Continue the passage below on the Gypsies of England and the proposals for settling them, starting after its final sentence.

## TEXT SEGMENT:
[start]

But there is some reason to apprehend they have become
more numerous, in several other parts of the Island.
Baillie Smith of Kelso, is of opinion, they increase
in Scotland, and it is by no means certain that they
do not in England.
Any idea that routing them will lessen
their numbers, may be as fallacious, and injudicious,
as were banishments from the German States, which,
without diminishing Gypsey population, had the injurious
effect of alienating them still more from civil associations.
Junius, the other correspondent of
the Northampton Mercury, in his Address of October
29, writes: “I trust the time is not distant,
when much will be accomplished, as it respects the
civilization of the people whose cause we plead.
In the meantime, I would humbly hope all those harsh
and degrading measures, of publicly in the papers,
and upon placards by the sides of roads, ordering
their apprehension and commitment to prison, will
be suspended, until some asylum is offered; and should
nothing be attempted by the Legislature, for reclaiming
them from their present mode of life, surely much
may be done by the exertions of individuals!”
Many of the observations in the Christian
Observer, and in the Northampton Mercury, are striking
and pertinent, as they relate to the present state
of the Gypsies in England; and the philanthropy they
inculcate is honourable to the national character.
Had these benevolent individuals been acquainted
with the history of the people, whose cause they plead,
they would, doubtless, have suggested plans adapted
to their peculiar case. For want of this knowledge,
it is not surprising that occupations in husbandry
should take the lead in propositions for employing
them. The last mentioned writer, from a desire
to render essential service to this people, suggests,
that the Legislature should fix upon five or six stations
in different parts of the kingdom, on which villages
should be erected, in order that they might be employed
in farming.
It will have been obvious in the survey
which has been taken, and it has been already remarked,
that of all occupations, agriculture is the least
adapted to their genius and inclination.
It has appeared in Section IX, that
Riley Smith, a chief of the Northamptonshire Gypsies,
after marrying the cook out of a gentleman’s
family, and obtaining a farm, quitted it, to resume
musical performances.

[end]

## INFORMATION PROVIDED:
[start]

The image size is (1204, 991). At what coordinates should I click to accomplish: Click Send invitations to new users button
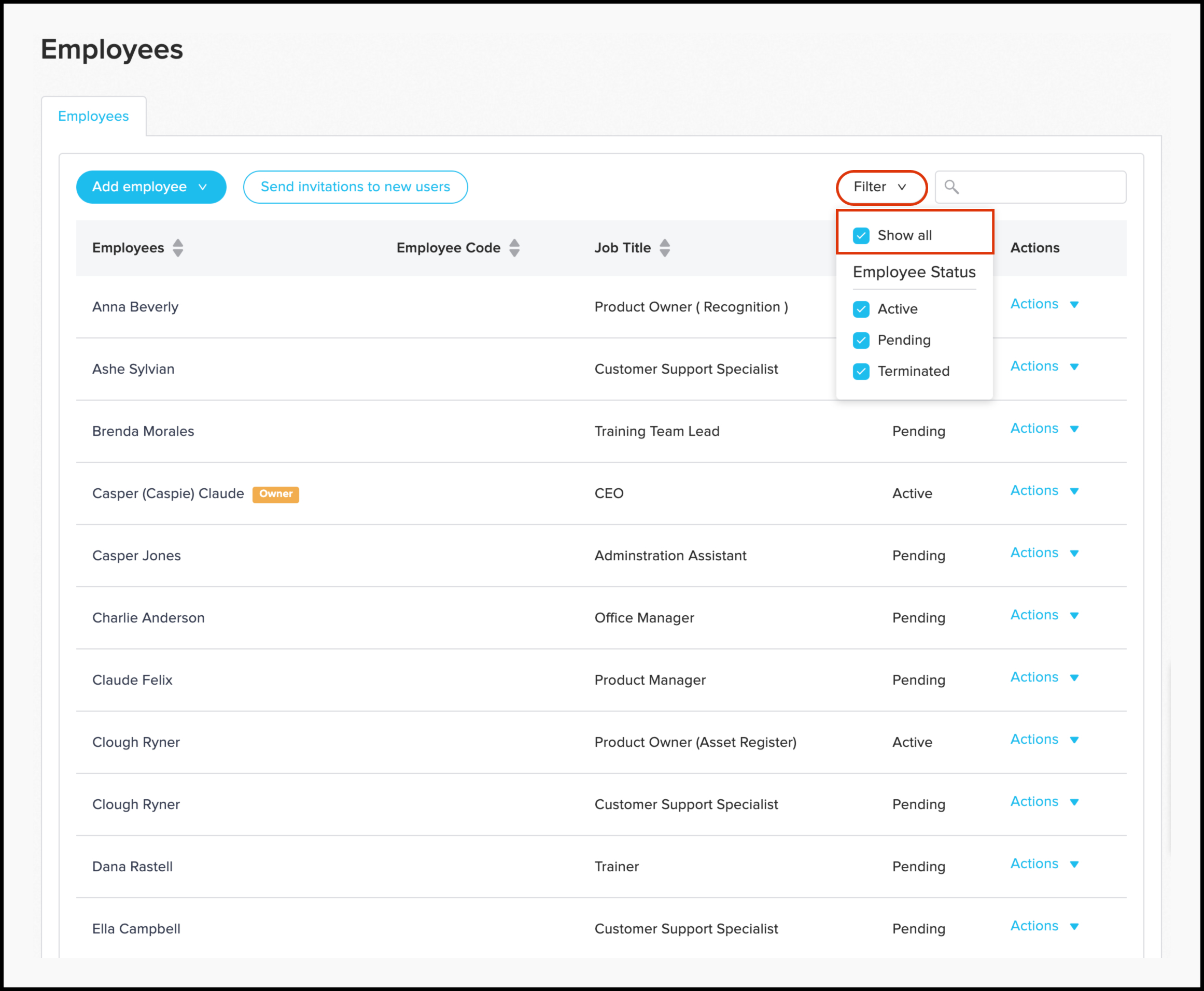coord(357,187)
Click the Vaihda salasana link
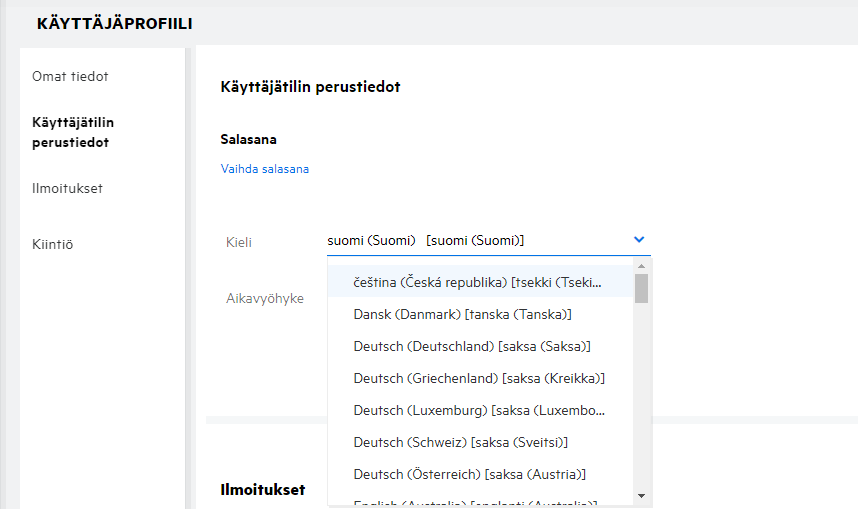 coord(265,169)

[end]

## RESPONSE FOR THIS EXERCISE:
Conformity to agricultural employments,
could not be effected in Gypsies, by the most rigorous
measures to which the Empress Theresa, and the Emperor
Joseph II. resorted. Much less could it
be expected that persons, who, all their lives, have
accustomed themselves to be in the open air, or others
who have lived three parts of the year in this manner,
should be induced, in open weather, to brook the restraint
of houses.
Those who have houses at Kirk Yetholm,
quit them in spring: men, women, and children,
set out on their peregrinations over the country, and
live in a state of vagrancy, until driven back to
their habitations by the approach of winter; and it
appears, in all countries to which the Gypsies have
had access, that a similar course is pursued by them.
In a dialogue between a Curate and
some Gypsies, as published in the Christian Guardian,
of March, 1812, is the following question and answer:
Curate. “Could
you not by degrees bring yourselves to a more settled
mode of life?
Gypsey. I would not tell
you a story, Sir; I really think I could not, having
been brought up to it from a child.”
Upon this conversation, the Curate
makes the following remark: “In order to
do good among the Gypsies, we must conciliate their
esteem, and gain their confidence.”
The plain and simple reply to the
Curate, will put out of question the erection of villages,
or the making of establishments for adults among them.
In mechanical operations, to which the Gypsies are
most inclined, British artisans might be as averse
to unite with them, as they were with the Jews.
The Spaniards, it has appeared, are unwilling to be
associated with Gypsies in any kind of occupation.
Moreover, the competition of manufacturers in England,
during the last fifty years, has effected by artificial
means, so much saving of manual labour, and so much
improvement in the division of it, that the rude operations
of Gypsies, would be a subject of ridicule and contempt.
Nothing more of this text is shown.